> **REQUIRED ACTION**
The required output is the exact run of lines from the one that contains "Task: Switch to the Interior tab" to the end of the data, with every picture left out.

> **GIVEN ENTRIES**
################
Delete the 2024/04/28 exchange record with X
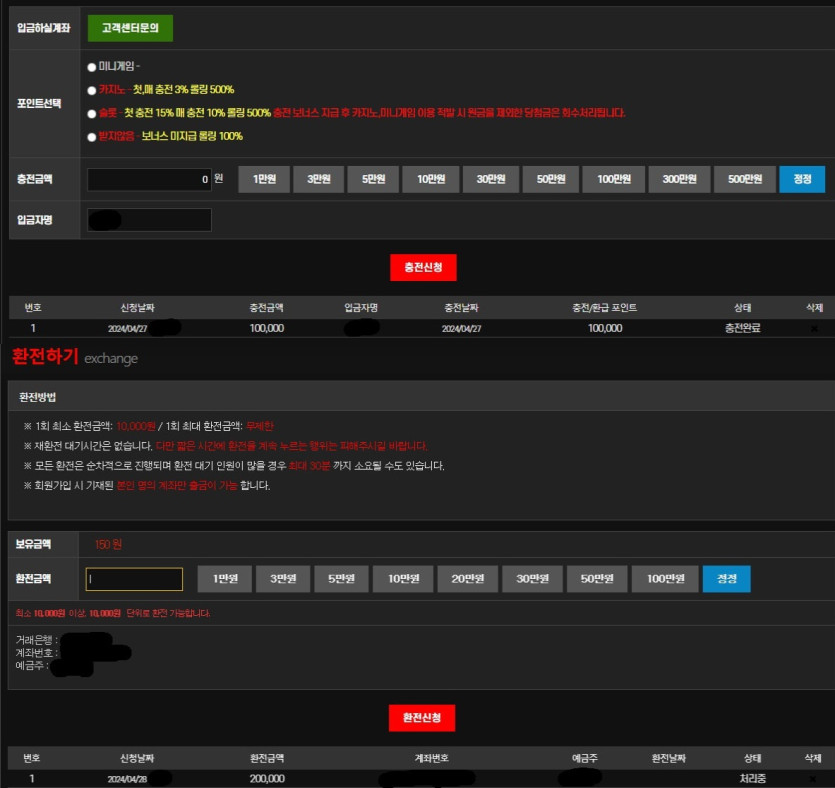 tap(813, 778)
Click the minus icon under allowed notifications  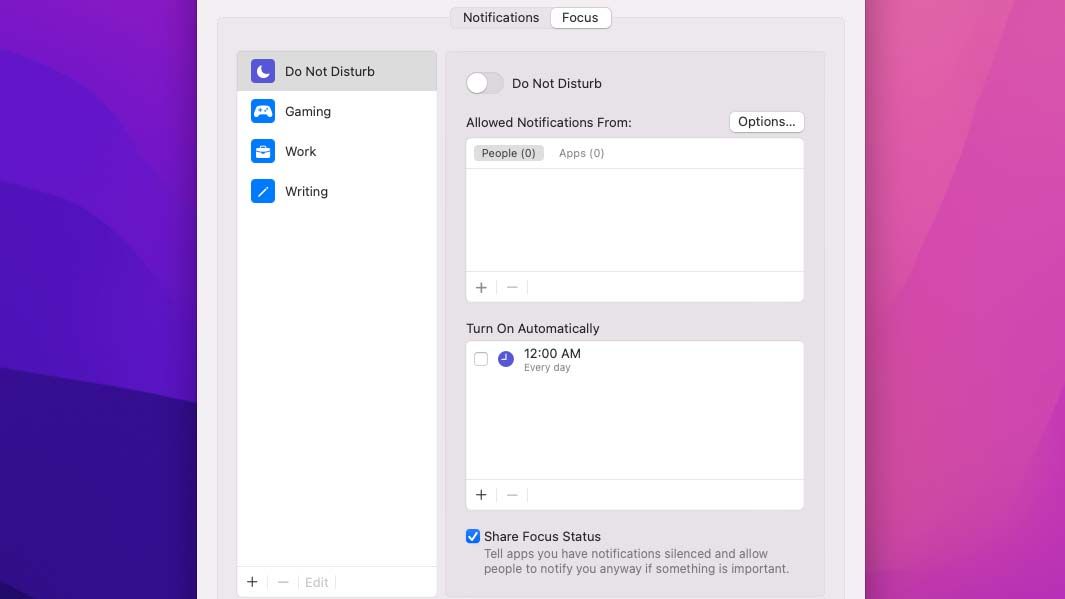pyautogui.click(x=511, y=287)
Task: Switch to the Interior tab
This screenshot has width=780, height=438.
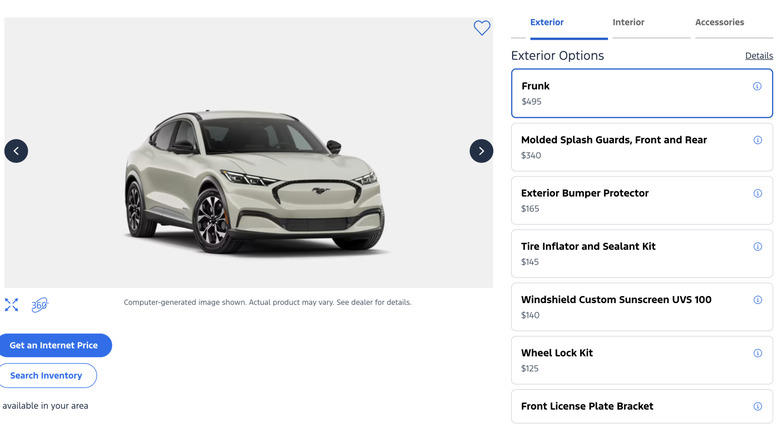Action: tap(628, 22)
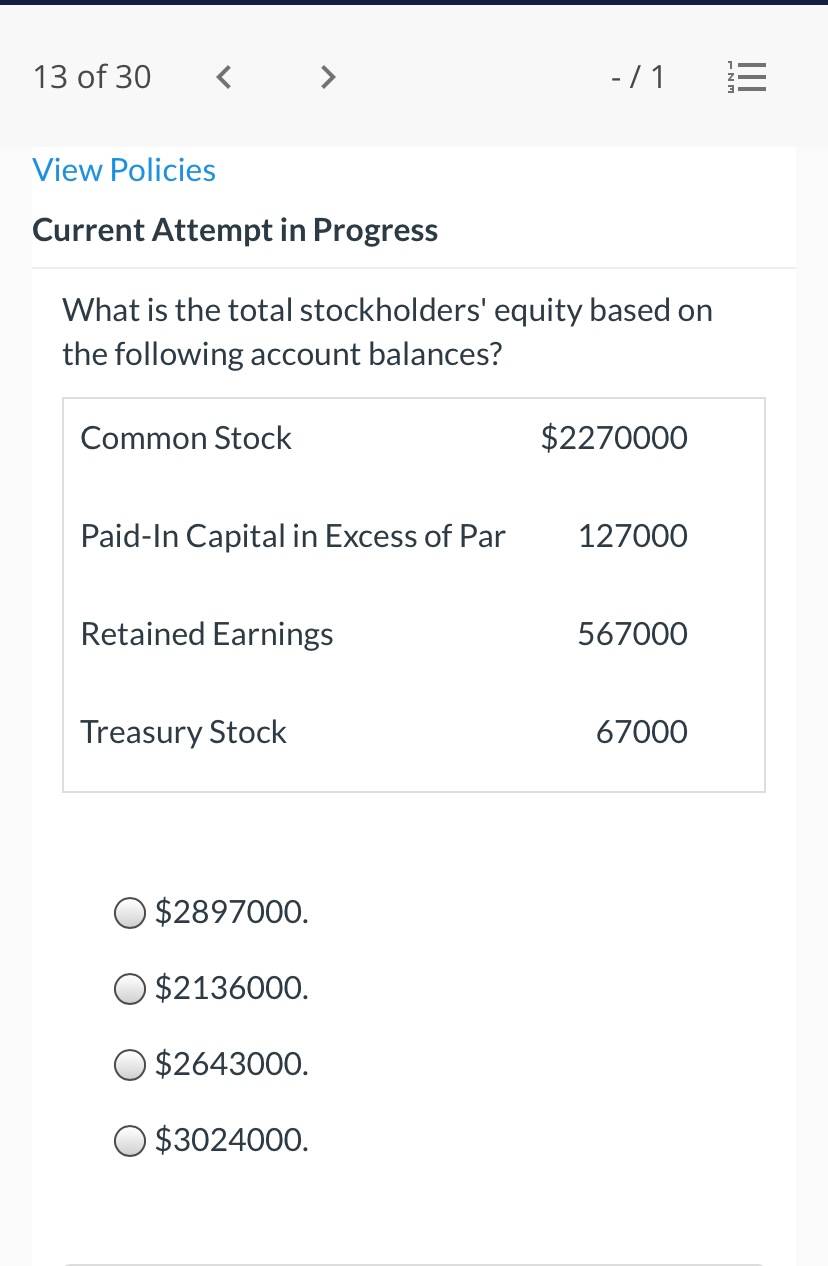Click the 127000 table value
The width and height of the screenshot is (828, 1266).
pyautogui.click(x=633, y=536)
################
> **ANSWER AREA**
Task: Switch to the Interior tab
This screenshot has width=780, height=438.
Action: tap(628, 22)
Click the 127000 table value
The width and height of the screenshot is (828, 1266).
pyautogui.click(x=633, y=536)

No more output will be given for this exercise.